Sur quels autres types d’activités vous appuyez-vous ?
Il en existe de multiples. Soit je les anime, soit elles sont assurées par des intervenants extérieurs. Musée, karting, équitation… Une sortie a également lieu chaque mois. Nous nous réunissons aussi autour de repas partagés. On cuisine, on mange et on range ensemble. C’est un excellent levier pour aborder le thème de l’alimentation. Manger équilibrer ou cuisiner représente, pour certains, un objectif complexe. En termes de gain, je constate que plusieurs personnes reproduisent les recettes chez elles. Elles s’invitent aussi parfois mutuellement. Une fois encore, le lien social se voit facilité. Personne n’est obligé de participer mais je reste à l’écoute des activités qui font leurs preuves car tout ne fonctionne pas.
Comment vous assurez-vous des bienfaits de ce que vous proposez ?

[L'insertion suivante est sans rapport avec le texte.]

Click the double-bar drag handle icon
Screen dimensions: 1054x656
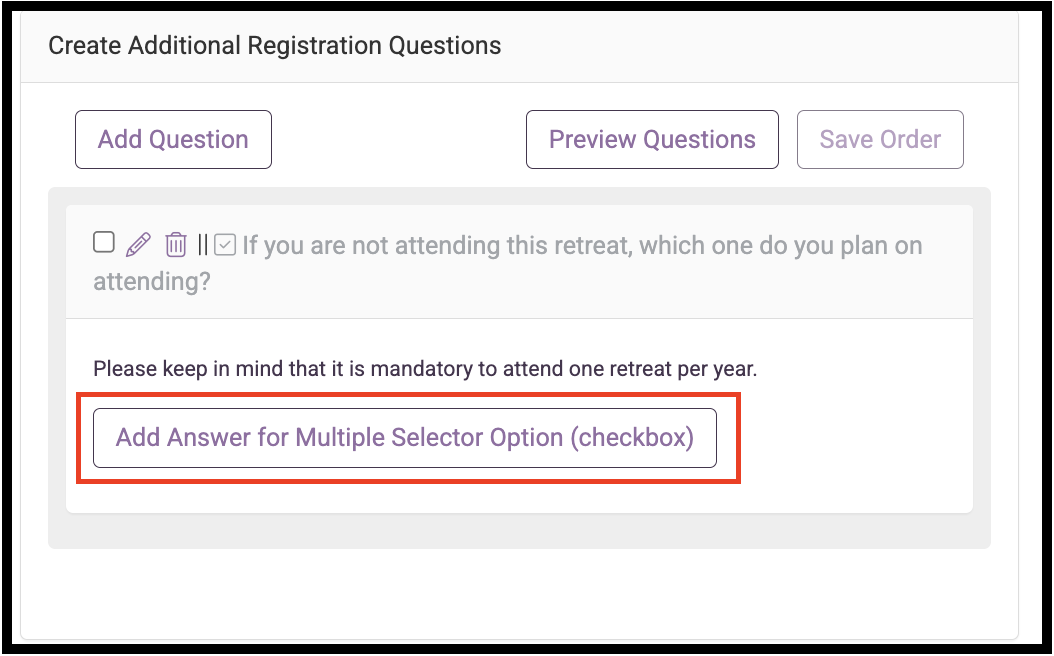point(203,245)
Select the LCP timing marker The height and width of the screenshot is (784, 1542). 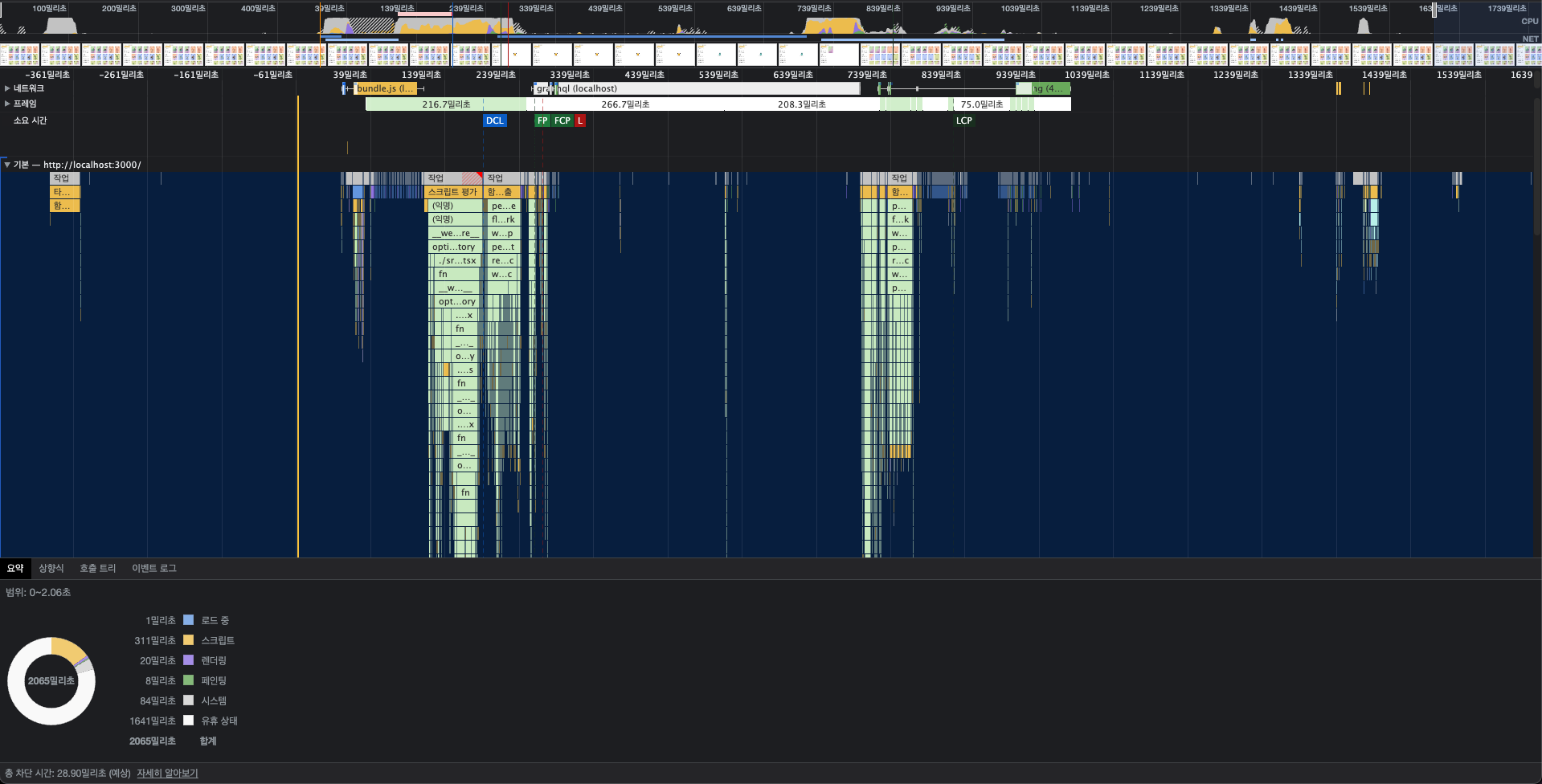tap(963, 120)
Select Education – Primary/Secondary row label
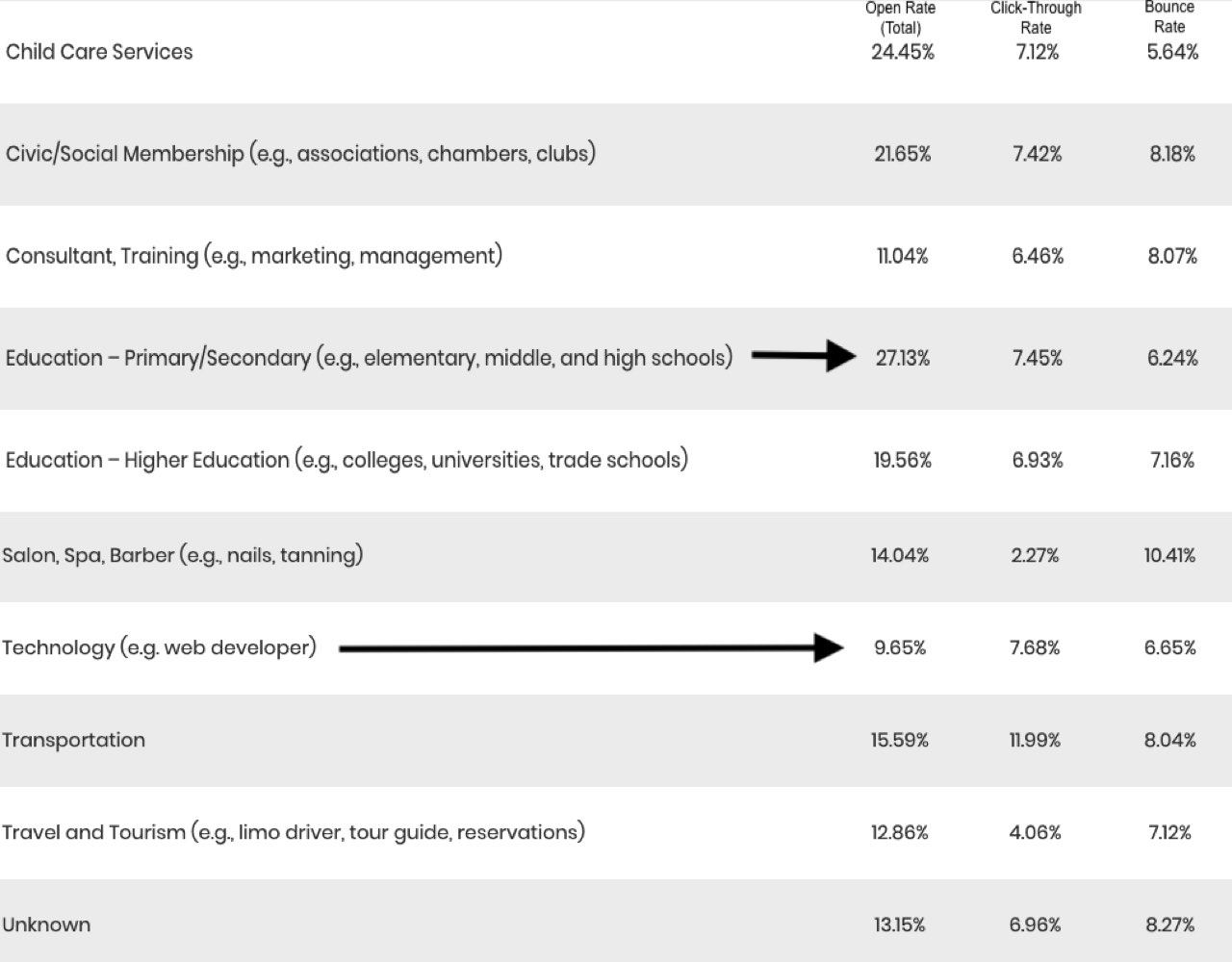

Nous décidons de tout ce qui est mis en place collectivement. Nous avons par exemple organisé des sessions de gym douce. Dès la deuxième séance, personne n’était présent. J’ai donc stoppé l’activité. En revanche, les activités d’écriture ont été créés à leur initiative. En effet, les locataires ont indiqué qu’ils n’écrivaient plus depuis longtemps. Ils craignaient de perdre en qualité d’écriture et de faire de plus en plus de fautes. Pour renouer avec la pratique, nous organisons des dictées, des jeux comme le Petit bac ou de la rédaction libre sur un thème. Cette dernière permet de découvrir le public autrement.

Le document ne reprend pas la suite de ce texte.